* Prompt *
Only the lines below between the one holding "Open the notifications icon with red badge" and the one holding "Given: Follow the Snapshot Return Refund link", inclusive, are to be reproduced word for word; the pictures are to be left out.

* Data *

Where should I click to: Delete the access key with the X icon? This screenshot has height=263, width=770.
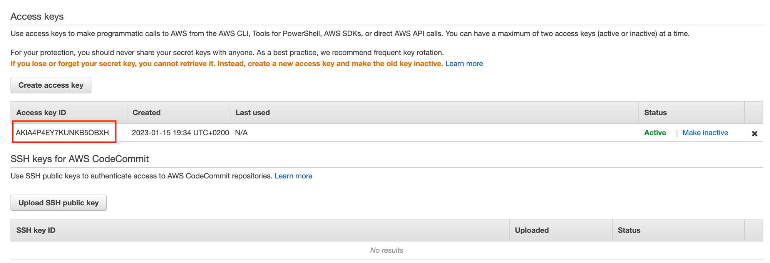point(754,133)
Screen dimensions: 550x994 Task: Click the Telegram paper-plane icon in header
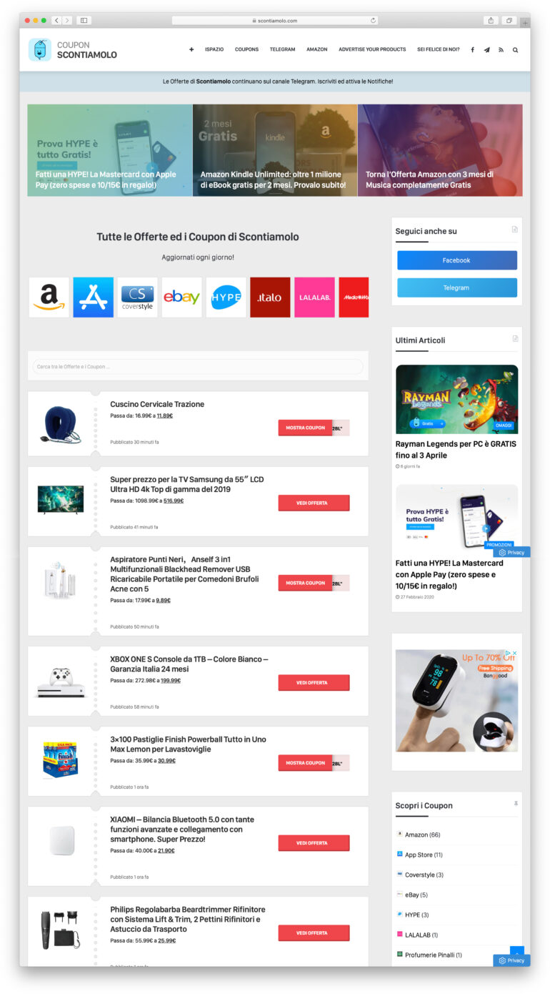click(x=486, y=50)
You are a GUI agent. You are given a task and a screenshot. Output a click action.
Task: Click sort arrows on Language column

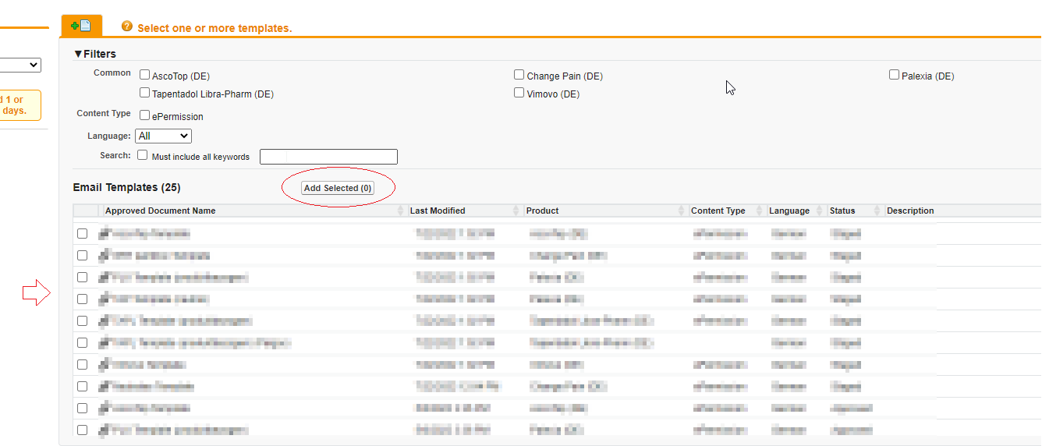click(x=820, y=211)
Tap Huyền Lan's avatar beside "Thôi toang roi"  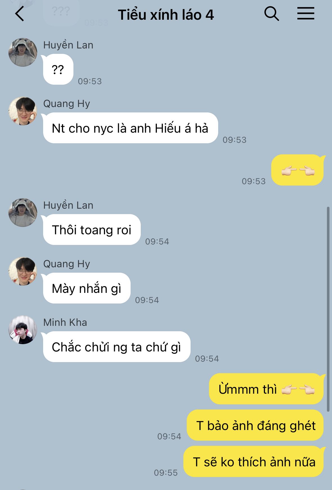point(23,213)
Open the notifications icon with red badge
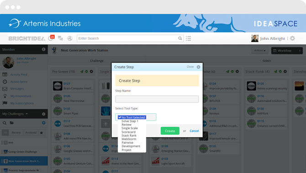Screen dimensions: 306x173 tap(51, 38)
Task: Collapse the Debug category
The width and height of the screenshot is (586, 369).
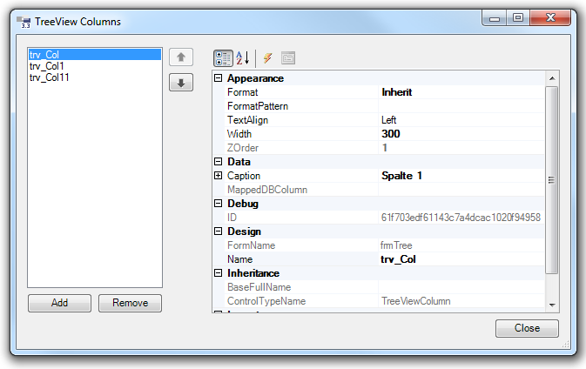Action: point(218,204)
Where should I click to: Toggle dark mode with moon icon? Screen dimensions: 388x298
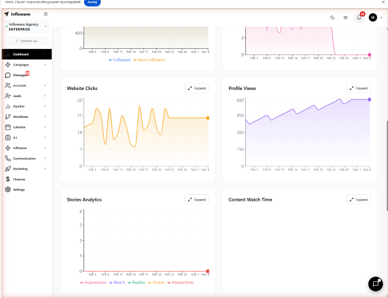pos(332,17)
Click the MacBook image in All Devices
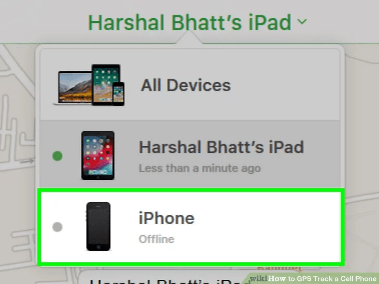This screenshot has width=379, height=284. tap(73, 88)
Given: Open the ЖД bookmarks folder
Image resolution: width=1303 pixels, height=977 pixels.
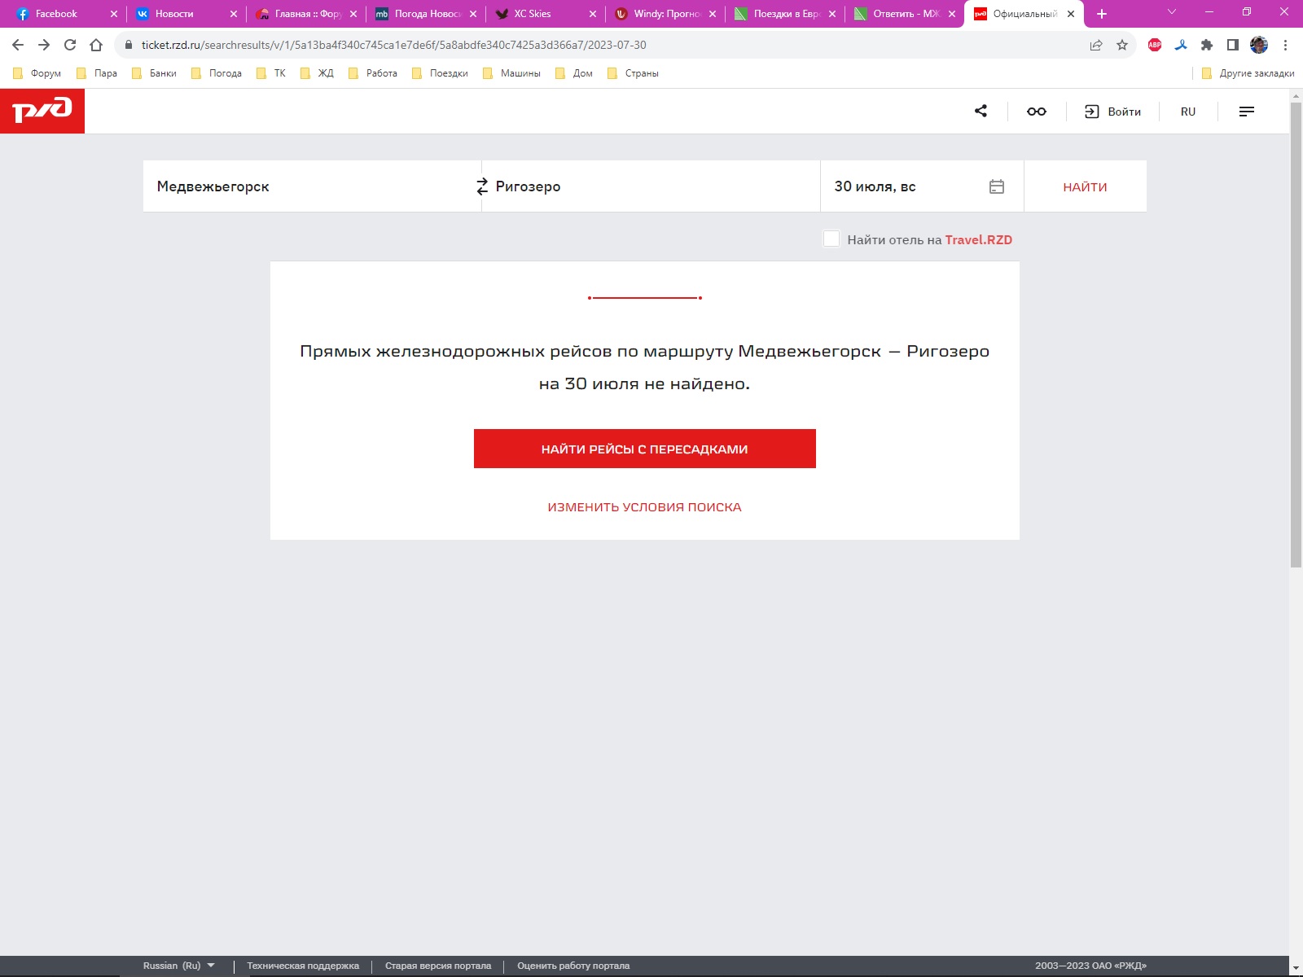Looking at the screenshot, I should pos(318,73).
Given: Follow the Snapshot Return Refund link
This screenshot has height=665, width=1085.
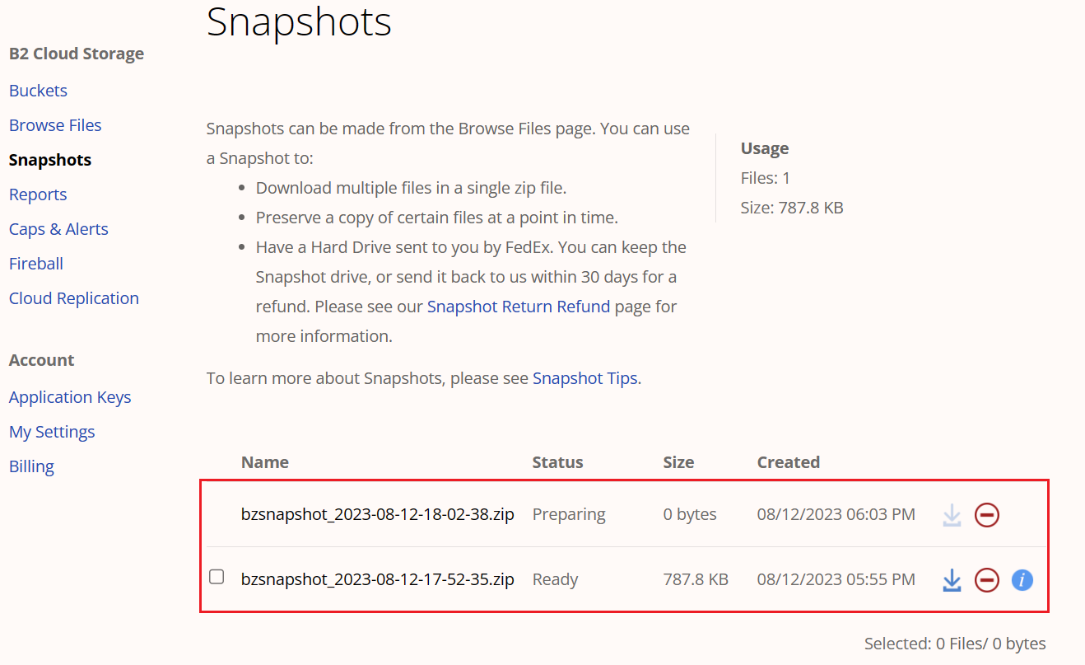Looking at the screenshot, I should coord(519,307).
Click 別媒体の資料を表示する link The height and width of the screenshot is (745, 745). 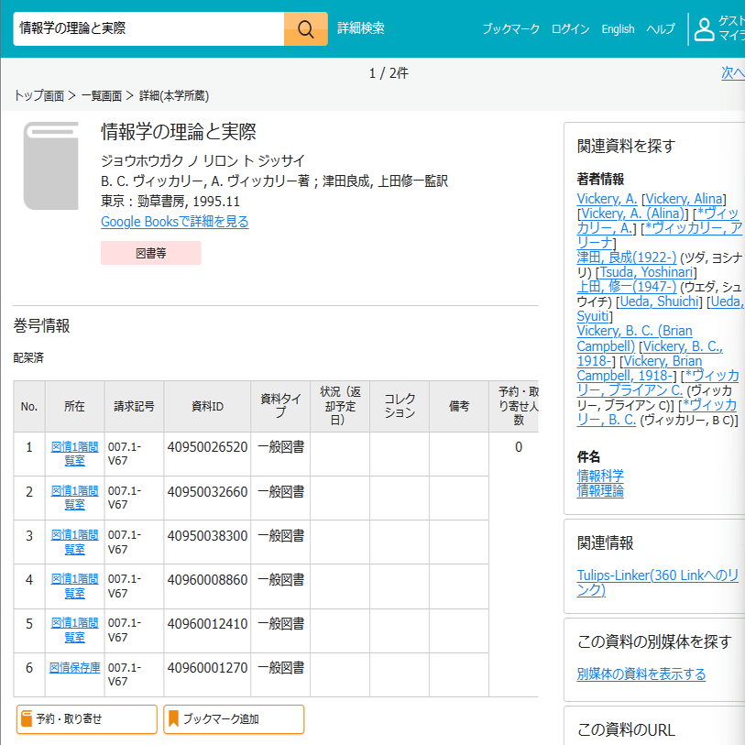(x=641, y=674)
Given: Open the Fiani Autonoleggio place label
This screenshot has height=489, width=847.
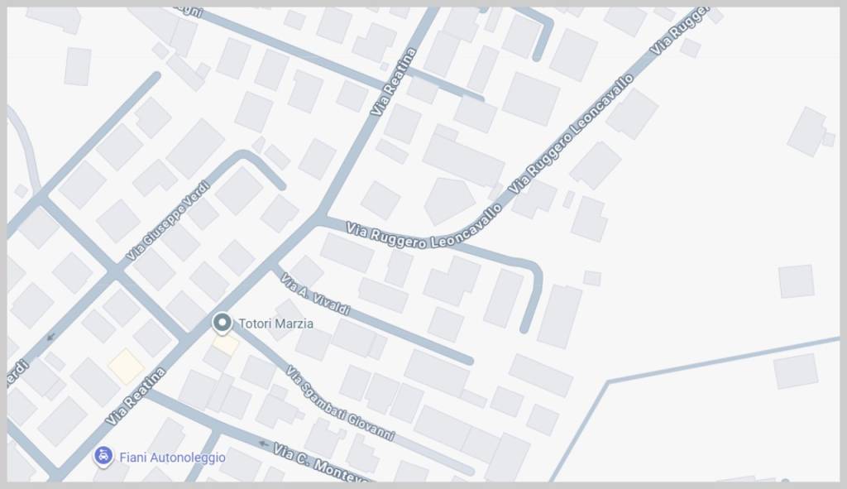Looking at the screenshot, I should pyautogui.click(x=172, y=457).
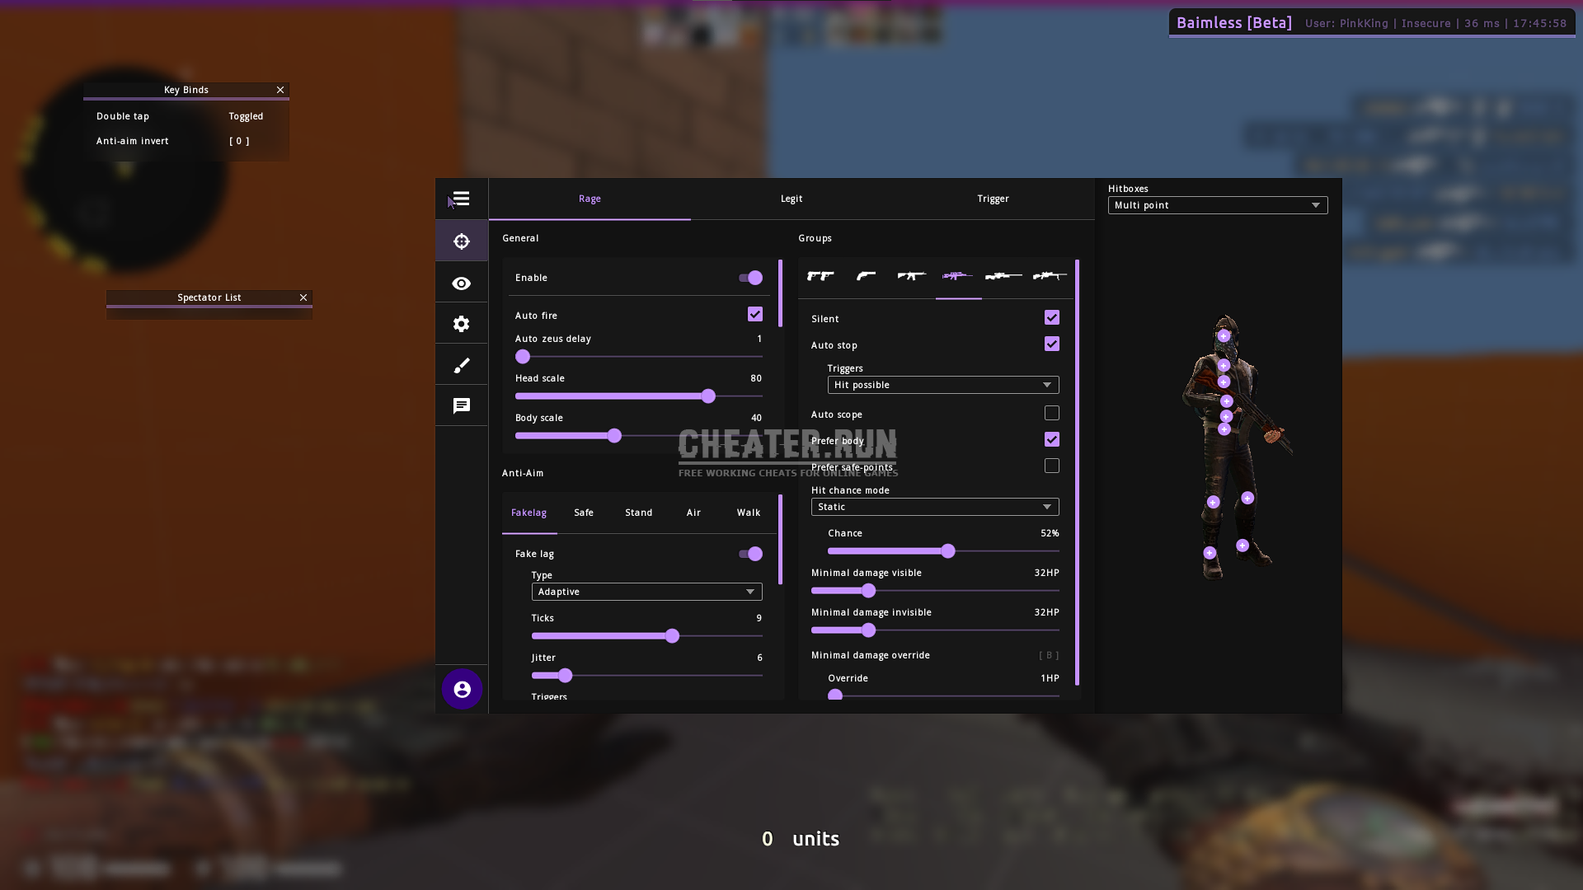Open the Hit chance mode dropdown

point(934,507)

* Output of the exercise *
Open the notifications icon with red badge
Screen dimensions: 306x173 tap(51, 38)
Task: Collapse the Debug category
The width and height of the screenshot is (586, 369).
Action: point(218,204)
Where should I click to: Toggle dark mode with moon icon? Screen dimensions: 388x298
pos(332,17)
Click the MacBook image in All Devices
This screenshot has width=379, height=284. tap(73, 88)
Given: Open the ЖД bookmarks folder
Image resolution: width=1303 pixels, height=977 pixels.
Looking at the screenshot, I should pos(318,73).
Given: Follow the Snapshot Return Refund link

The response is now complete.